De l'autre, les femmes touchées sont souvent dans des positions de faible pouvoir de négociation : contrats précaires, temps partiels, salaires déjà plus bas que la moyenne. Elles absorbent le choc avec moins d'épargne, moins de filets de sécurité.

Ce que cela implique concrètement

Si rien ne change dans les politiques de formation, de recrutement tech et d'organisation du travail, l'automatisation risque d'aggraver les inégalités de genre au lieu de les réduire.

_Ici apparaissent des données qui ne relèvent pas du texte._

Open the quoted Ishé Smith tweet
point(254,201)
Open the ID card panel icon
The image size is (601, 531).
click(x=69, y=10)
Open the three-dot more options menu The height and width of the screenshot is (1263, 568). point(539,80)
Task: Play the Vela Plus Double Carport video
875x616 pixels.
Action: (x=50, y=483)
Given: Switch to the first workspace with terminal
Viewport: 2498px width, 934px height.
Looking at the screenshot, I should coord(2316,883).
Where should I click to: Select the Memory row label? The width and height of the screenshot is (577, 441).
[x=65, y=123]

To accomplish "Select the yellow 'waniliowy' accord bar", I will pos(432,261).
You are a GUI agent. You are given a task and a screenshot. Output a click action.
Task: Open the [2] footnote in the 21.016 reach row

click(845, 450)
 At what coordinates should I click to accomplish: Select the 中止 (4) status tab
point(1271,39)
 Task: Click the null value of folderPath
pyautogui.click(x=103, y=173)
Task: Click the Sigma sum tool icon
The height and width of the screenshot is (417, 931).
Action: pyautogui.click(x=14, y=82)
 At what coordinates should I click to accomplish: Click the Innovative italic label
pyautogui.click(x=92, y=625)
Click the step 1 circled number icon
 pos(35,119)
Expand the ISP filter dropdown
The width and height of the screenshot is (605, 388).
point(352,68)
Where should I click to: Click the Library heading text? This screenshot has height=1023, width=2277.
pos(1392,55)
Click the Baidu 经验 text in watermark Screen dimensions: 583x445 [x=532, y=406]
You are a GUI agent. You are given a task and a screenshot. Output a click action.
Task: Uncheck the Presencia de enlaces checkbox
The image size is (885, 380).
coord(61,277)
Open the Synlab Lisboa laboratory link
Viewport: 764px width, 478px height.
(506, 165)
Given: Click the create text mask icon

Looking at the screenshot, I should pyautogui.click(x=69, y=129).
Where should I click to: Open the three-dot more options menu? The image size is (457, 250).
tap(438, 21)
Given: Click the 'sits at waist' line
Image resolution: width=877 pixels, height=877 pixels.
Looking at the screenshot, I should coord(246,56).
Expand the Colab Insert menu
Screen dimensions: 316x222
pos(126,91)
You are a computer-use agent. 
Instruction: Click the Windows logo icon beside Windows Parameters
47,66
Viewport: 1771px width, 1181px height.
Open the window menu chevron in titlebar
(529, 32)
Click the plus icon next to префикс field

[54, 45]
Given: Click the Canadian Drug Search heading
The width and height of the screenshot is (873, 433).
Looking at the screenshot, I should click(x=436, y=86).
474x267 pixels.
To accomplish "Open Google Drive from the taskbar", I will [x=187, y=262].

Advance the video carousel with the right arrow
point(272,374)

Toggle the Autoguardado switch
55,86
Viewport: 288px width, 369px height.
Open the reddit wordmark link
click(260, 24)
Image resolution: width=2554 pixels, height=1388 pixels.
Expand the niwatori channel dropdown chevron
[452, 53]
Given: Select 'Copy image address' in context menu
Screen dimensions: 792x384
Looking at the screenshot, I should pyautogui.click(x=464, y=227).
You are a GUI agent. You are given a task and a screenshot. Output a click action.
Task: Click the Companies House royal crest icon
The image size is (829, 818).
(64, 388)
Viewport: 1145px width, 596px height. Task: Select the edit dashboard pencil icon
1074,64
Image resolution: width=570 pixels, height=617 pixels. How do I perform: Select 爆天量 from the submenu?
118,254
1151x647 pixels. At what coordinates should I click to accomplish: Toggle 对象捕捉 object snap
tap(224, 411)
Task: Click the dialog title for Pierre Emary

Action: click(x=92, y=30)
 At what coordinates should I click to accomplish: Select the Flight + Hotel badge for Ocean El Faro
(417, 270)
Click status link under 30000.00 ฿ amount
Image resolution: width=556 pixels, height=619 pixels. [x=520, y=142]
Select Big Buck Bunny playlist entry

Trois leviers sont absolument décisifs :

  • Financer des formations IA accessibles et adaptées aux contraintes réelles des femmes (horaires, garde, géographie)
  • Intégrer une analyse de genre dans tout projet de transformation numérique en entreprise
  • Revaloriser et protéger les métiers du care (soin, éducation, aide à la personne), qui résistent à l'automatisation mais restent sous-payés

Conclusion : l'IA n'est pas neutre, nos choix non plus

L'intelligence artificielle n'est pas un phénomène naturel qui s'abat sur le marché du travail comme un tremblement de terre. C'est le résultat de choix humains : quels outils développer, quels postes automatiser en priorité, comment accompagner les transitions.

Si nous ne nommons pas explicitement le risque d'une disruption genrée, nous nous retrouverons dans dix ans avec un marché du travail encore plus inégalitaire qu'aujourd'hui — et nous nous demanderons comment c'est arrivé. La réponse, elle, est déjà là.